RECORD SET section start

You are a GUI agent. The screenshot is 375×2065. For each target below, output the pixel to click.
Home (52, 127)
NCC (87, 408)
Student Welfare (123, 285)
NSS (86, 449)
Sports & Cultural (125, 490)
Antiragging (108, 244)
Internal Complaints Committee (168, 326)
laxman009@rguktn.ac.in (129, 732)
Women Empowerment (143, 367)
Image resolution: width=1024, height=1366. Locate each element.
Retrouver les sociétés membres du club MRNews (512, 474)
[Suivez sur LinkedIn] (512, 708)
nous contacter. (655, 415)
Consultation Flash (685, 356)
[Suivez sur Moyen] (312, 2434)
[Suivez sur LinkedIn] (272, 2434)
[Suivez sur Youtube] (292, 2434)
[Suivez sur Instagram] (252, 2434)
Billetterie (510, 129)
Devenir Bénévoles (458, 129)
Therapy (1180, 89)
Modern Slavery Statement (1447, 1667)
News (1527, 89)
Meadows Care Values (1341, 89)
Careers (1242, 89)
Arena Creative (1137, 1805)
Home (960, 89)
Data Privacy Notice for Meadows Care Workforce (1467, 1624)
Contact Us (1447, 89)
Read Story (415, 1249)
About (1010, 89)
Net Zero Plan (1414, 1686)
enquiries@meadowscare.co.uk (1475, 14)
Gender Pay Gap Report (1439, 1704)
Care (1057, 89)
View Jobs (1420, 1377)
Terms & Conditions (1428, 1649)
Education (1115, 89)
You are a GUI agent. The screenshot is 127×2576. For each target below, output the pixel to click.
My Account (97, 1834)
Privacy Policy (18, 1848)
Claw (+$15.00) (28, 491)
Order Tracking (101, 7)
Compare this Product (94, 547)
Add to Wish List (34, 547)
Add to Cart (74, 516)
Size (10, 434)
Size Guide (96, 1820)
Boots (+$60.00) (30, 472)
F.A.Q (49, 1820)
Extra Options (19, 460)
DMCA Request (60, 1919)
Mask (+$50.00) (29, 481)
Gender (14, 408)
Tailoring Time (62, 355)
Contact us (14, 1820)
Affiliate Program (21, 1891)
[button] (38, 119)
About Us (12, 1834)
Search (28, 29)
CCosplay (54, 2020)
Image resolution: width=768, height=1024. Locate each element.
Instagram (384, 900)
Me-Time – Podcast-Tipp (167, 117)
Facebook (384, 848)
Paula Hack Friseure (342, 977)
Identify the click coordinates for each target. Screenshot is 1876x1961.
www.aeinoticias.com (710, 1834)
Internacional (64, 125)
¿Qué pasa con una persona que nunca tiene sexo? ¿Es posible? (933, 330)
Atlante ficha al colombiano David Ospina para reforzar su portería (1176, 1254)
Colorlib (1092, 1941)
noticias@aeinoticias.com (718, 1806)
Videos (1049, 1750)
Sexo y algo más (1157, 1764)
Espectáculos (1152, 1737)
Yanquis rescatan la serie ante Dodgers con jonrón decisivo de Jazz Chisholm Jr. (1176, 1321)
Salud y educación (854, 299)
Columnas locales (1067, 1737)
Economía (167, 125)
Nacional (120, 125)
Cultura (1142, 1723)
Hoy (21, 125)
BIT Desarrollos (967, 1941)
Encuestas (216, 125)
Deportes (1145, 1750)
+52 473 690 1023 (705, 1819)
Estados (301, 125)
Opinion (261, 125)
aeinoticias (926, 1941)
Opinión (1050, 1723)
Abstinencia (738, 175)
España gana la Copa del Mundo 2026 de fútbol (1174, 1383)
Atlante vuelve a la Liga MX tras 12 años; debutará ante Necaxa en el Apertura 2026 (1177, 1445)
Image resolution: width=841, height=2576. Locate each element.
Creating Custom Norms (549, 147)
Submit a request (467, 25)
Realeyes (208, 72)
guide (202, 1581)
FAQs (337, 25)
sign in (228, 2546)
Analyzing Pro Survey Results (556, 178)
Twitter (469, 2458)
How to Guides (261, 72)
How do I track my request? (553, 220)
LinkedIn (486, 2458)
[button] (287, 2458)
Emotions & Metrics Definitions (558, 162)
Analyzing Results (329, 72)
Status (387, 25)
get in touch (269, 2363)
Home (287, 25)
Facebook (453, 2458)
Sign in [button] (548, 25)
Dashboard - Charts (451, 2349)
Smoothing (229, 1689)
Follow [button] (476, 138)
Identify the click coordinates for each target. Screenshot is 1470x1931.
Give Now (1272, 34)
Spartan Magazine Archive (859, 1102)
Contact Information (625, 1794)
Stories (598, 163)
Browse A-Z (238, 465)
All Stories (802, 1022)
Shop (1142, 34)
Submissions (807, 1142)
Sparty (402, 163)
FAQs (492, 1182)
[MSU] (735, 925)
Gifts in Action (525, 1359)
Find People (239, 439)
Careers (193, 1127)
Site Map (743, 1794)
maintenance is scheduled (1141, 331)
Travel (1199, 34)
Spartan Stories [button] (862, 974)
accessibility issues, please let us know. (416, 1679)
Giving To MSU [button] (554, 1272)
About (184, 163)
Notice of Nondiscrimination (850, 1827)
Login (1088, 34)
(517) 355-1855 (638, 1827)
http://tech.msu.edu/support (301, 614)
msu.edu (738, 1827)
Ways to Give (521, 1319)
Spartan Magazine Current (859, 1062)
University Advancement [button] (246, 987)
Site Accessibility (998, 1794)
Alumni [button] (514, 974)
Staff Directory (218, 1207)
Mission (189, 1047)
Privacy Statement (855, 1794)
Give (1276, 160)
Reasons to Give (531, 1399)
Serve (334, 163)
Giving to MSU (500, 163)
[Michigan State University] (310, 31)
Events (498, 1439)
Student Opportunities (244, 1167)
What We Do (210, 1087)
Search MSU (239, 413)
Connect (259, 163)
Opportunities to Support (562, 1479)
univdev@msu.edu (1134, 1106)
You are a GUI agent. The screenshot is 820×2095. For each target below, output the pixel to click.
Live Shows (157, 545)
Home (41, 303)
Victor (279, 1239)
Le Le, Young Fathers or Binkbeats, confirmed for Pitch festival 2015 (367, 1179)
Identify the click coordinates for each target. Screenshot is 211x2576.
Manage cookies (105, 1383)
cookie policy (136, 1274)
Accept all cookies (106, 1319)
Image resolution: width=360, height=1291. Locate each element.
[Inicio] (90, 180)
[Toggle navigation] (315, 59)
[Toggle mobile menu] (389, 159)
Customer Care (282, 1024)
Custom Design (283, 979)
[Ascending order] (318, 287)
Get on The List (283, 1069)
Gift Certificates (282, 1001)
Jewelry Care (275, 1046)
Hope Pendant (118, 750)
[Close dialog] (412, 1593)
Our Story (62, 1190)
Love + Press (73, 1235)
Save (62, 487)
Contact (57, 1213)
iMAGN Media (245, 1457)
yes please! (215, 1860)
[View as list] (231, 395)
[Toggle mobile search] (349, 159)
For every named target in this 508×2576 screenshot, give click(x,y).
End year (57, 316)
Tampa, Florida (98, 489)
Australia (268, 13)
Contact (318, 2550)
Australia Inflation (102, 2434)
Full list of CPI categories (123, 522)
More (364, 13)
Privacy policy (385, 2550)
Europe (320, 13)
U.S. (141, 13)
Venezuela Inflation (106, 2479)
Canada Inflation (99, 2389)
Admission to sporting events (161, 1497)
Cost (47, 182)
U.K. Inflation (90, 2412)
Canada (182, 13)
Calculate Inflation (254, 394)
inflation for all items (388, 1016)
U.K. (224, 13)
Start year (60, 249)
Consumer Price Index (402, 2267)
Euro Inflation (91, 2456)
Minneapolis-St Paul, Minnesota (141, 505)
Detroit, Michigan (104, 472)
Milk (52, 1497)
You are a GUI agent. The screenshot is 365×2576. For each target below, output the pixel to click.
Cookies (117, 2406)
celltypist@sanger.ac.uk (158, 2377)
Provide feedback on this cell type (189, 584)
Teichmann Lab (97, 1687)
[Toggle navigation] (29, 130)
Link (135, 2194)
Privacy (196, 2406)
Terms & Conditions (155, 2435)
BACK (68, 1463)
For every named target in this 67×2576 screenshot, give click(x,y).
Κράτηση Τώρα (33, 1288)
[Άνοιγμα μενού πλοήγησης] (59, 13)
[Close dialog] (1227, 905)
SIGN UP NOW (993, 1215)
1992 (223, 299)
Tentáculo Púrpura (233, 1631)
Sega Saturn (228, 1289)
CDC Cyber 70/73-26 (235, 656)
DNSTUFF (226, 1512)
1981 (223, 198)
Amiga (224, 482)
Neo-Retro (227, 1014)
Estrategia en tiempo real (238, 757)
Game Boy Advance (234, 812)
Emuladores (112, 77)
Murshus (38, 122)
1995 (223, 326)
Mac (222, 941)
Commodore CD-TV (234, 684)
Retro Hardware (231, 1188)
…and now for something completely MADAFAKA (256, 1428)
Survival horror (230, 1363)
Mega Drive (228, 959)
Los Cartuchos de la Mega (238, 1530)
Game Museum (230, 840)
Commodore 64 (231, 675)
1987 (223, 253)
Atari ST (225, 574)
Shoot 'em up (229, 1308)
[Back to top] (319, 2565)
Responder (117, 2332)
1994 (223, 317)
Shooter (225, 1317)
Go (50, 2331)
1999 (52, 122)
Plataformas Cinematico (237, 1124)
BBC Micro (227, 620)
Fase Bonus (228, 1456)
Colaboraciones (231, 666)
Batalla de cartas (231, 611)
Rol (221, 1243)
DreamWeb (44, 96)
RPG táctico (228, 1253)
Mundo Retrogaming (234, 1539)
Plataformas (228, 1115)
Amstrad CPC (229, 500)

RECORD SET section end

WORK TO BE COMPLETED: Repeat, character for character, the lines of the material above from the line with "About (1010, 89)" through the line with "You are a GUI agent. The screenshot is 127×2576.".

YOUR RESPONSE:
About (1010, 89)
Net Zero Plan (1414, 1686)
enquiries@meadowscare.co.uk (1475, 14)
Gender Pay Gap Report (1439, 1704)
Care (1057, 89)
View Jobs (1420, 1377)
Terms & Conditions (1428, 1649)
Education (1115, 89)
You are a GUI agent. The screenshot is 127×2576. For each target below, output the pixel to click.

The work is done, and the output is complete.